このニュースを聞いた時、そんなことを頭の中で考えていました。

そんな中、耳を疑うような言動がこれ。

matome.naver.jp

 

あろうことか、「梅田さんが立ち向かって、容疑者を刺激したことで最悪の事態を招いてしまった」という警察見解をそのまま報道したミスターサンデー。

発言の詳細はこうだ。

「新幹線の車内で被害者となってしまった男性なんですが、容疑者の男にたった1人で立ち向かったということが、目撃者の証言でわかりました。今、警察は2つの見方をしています。男性が立ち向かったおかげで多くの乗客の命が助かった、という見方。男性が立ち向かって容疑者を刺激し、結果として最悪の結果を招いてしまった…こうした2つの見方を慎重に検討しながら捜査をしている状況です」

後半はいらない! 言う必要がない。

身を挺して女性の生命を救った梅田さんの行動を全否定するかのようなこんな言動って、あり得ないでしょ。

しかも、この言い方に対して、番組内のキャストもスタッフも一切訂正も謝罪も、「そういう言い方は不適切だ」という批判すらなかった。どういう神経をしているのだろうか。

たとえ警察の見解がそうだったとしても、それをそのままコピペで伝えるだけならジャーナリストでも記者でもない。ただの録音機だ。何より、公共に向けて放送する立場にしては、あまりに配慮と思いやりに欠ける行為です。

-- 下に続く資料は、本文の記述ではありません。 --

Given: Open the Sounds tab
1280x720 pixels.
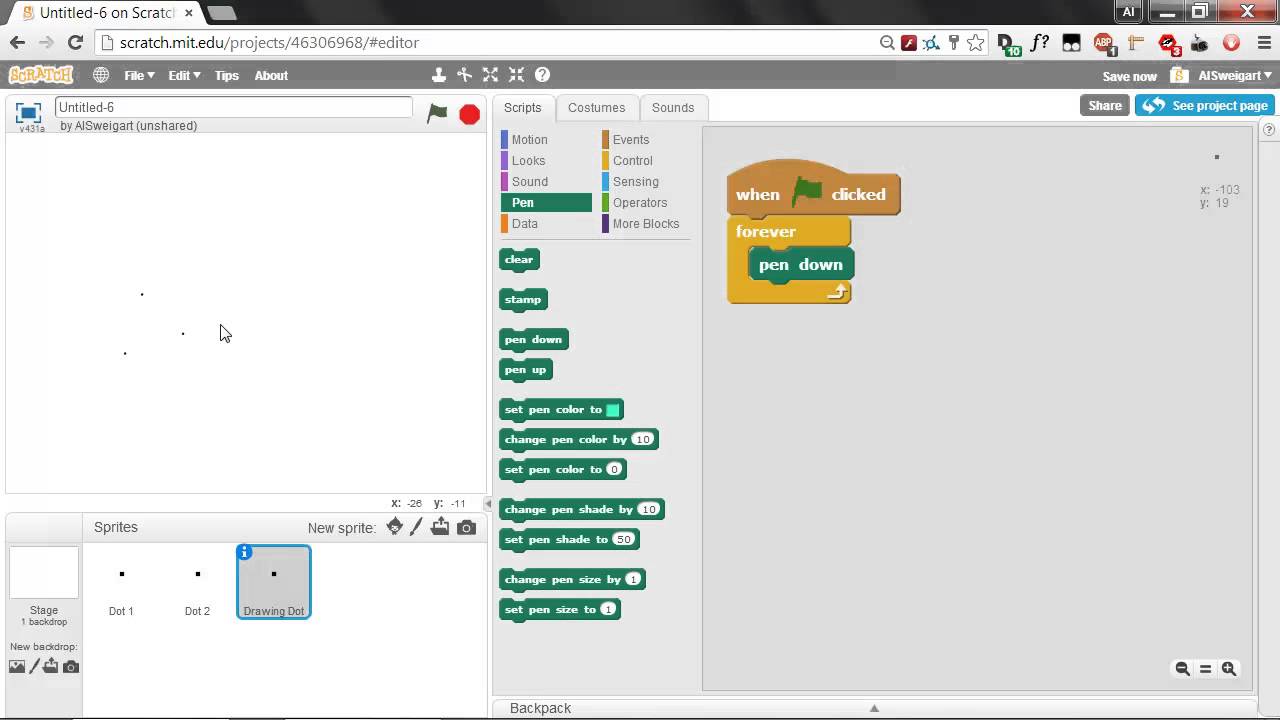Looking at the screenshot, I should (x=672, y=107).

もっと言えば、「人間性の欠片もない」。

 

それだけじゃない。

書くのもはばかれるようなこんな書き込みもされていたようだ…。

togetter.com

 

こういうのを書く人たちは一体どんな感情をお持ちなのだろうか。相手の立場やご遺族の立場に立って考えるということができないのでろうか?主観でしか生きてないのか?

いや、そもそも生きてさえもいないのではないか?

これに限らず、ツイート上のクソリブやブログなどに対するクソコメントを書き込む人たちは、それを書いて一体何を得たいのか?あなた方がどんな感情を持ったかどうかはまでは関知しないし、それは自由だが、一旦ネットに書いてしまったことはあなた一人の感情の吐露では済まされないのだ、ということを肝に銘じてほしい。

この小島何某という犯人と同じことを、あなた方は「ネットに書き込む」ことでやっているのだ。

言葉を、人を傷付けたりする凶器に変えるのはやめましょう。言葉をもっと大事にしよう。言葉ひとつで、誰かを救えることもあるんだ。同じ言葉なら、そういう使い方をしましょうよ。